**Records provided:**

══════

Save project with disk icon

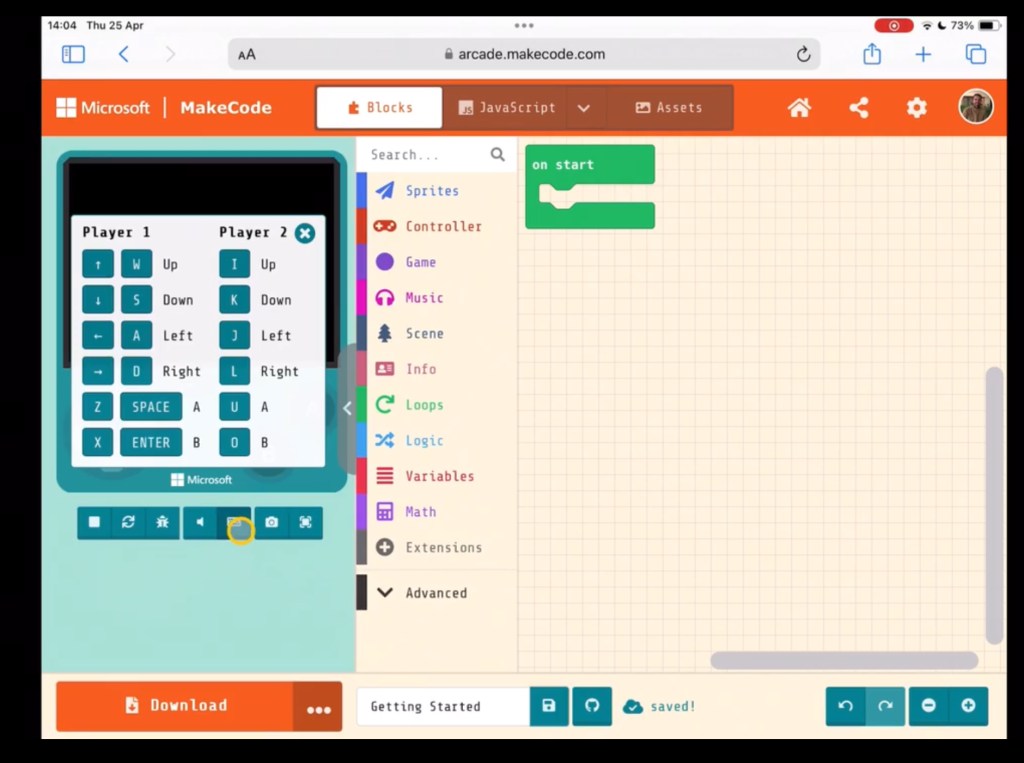point(548,706)
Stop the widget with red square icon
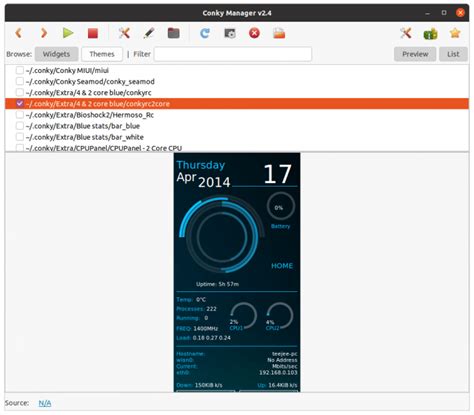This screenshot has width=474, height=415. coord(93,33)
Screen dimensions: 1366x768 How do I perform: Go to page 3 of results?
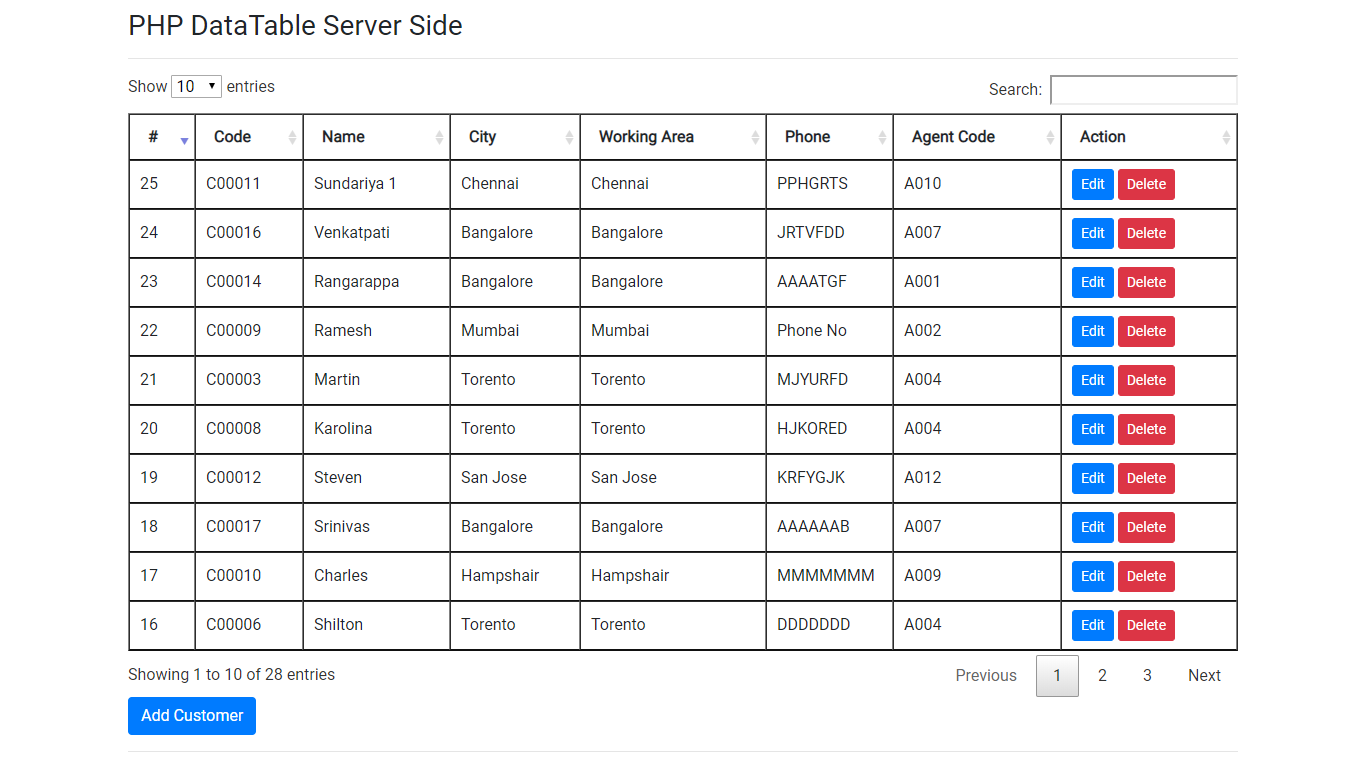(1147, 675)
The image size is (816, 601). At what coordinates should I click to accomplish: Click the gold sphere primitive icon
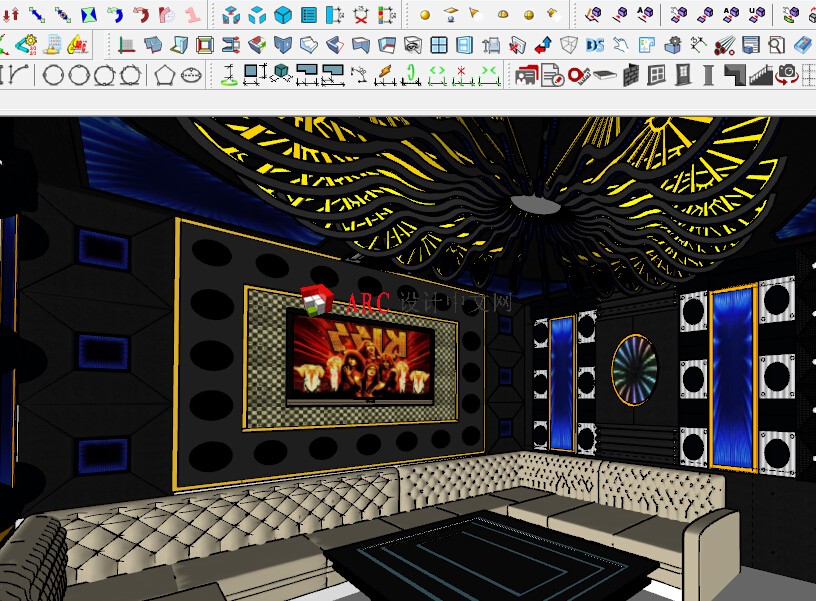[x=424, y=15]
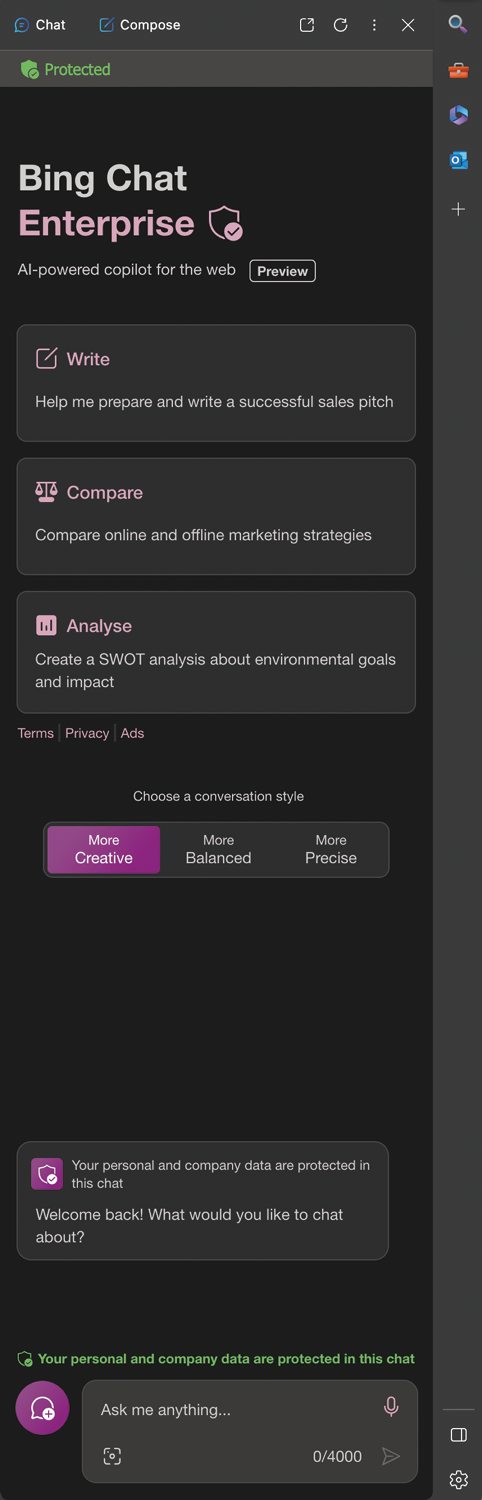Click the microphone voice input icon
Screen dimensions: 482x1500
click(x=391, y=1407)
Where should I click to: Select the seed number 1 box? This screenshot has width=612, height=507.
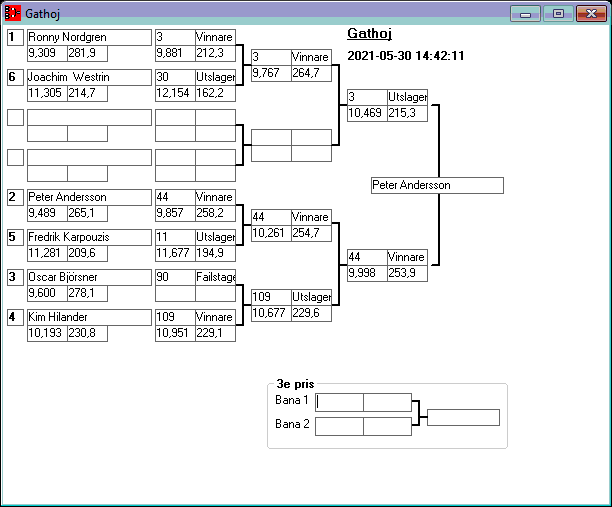(15, 37)
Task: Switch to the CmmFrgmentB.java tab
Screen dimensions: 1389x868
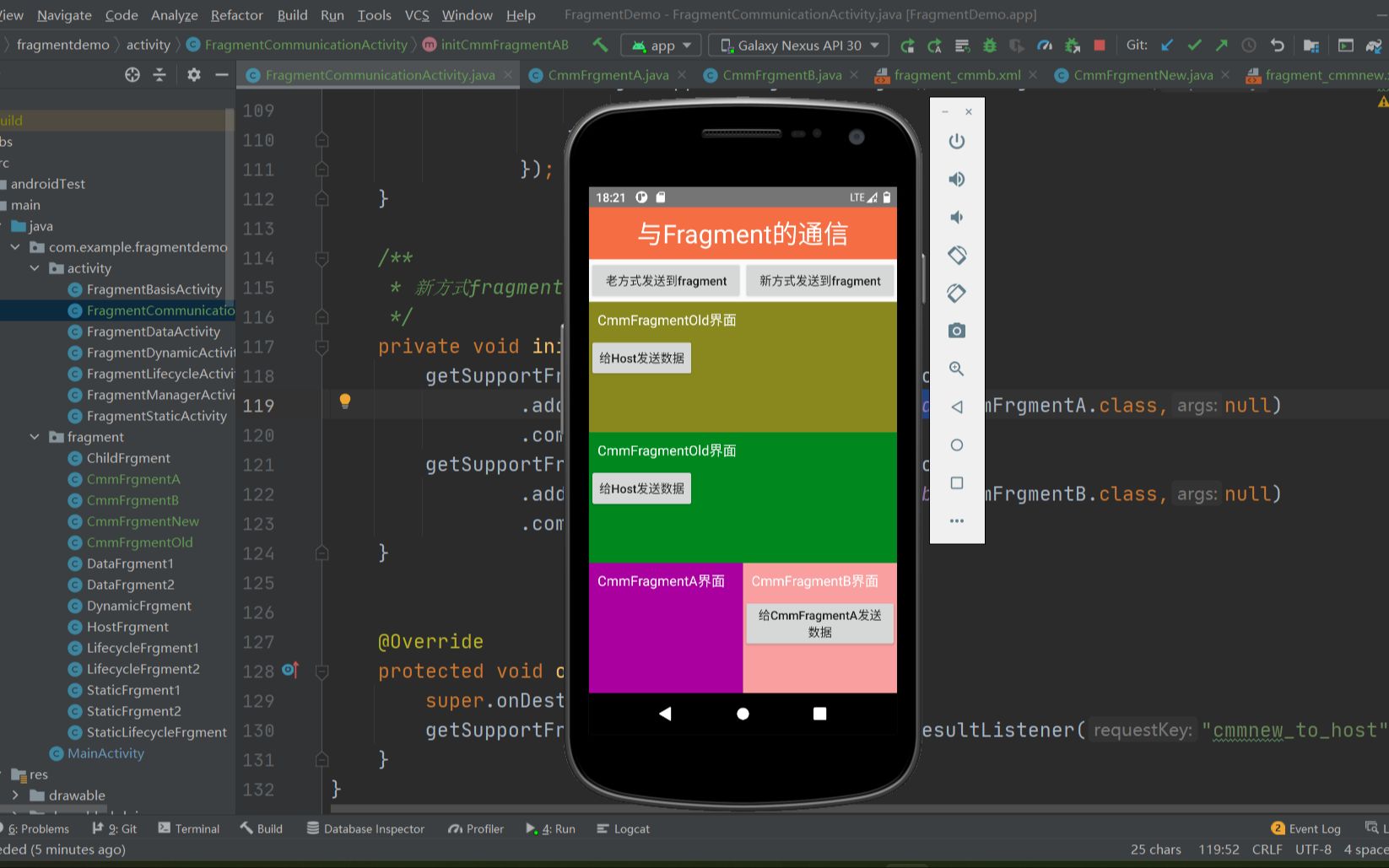Action: click(x=781, y=75)

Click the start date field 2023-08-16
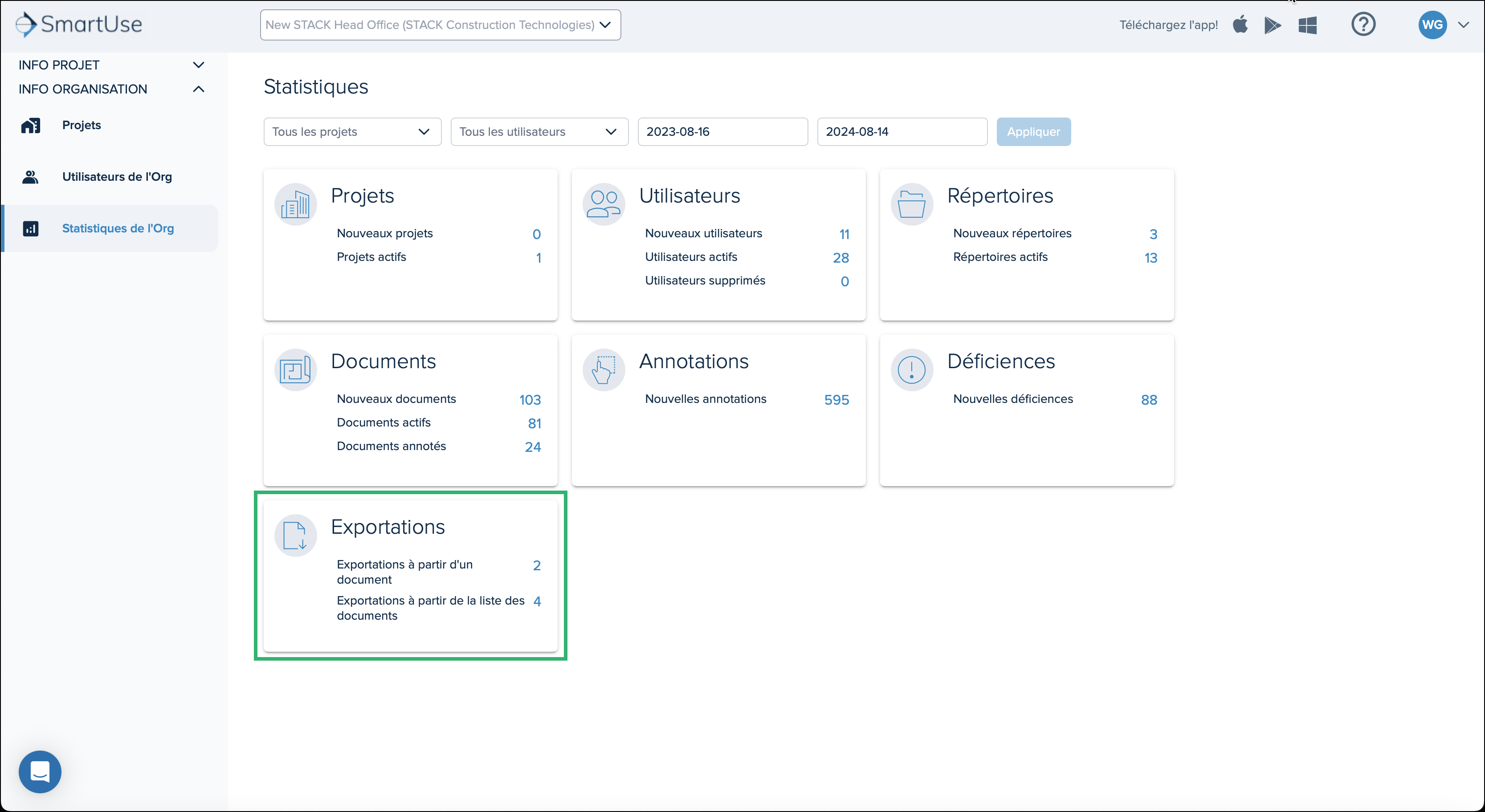click(x=722, y=131)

══════

**Requirement:** Only the lines from the one containing "Screen dimensions: 1389x868" through the end of the records are wanted, set down exactly and without their pictures.

**Exercise response:**
Screen dimensions: 1389x868
Action: click(x=781, y=75)

Click the start date field 2023-08-16
click(x=722, y=131)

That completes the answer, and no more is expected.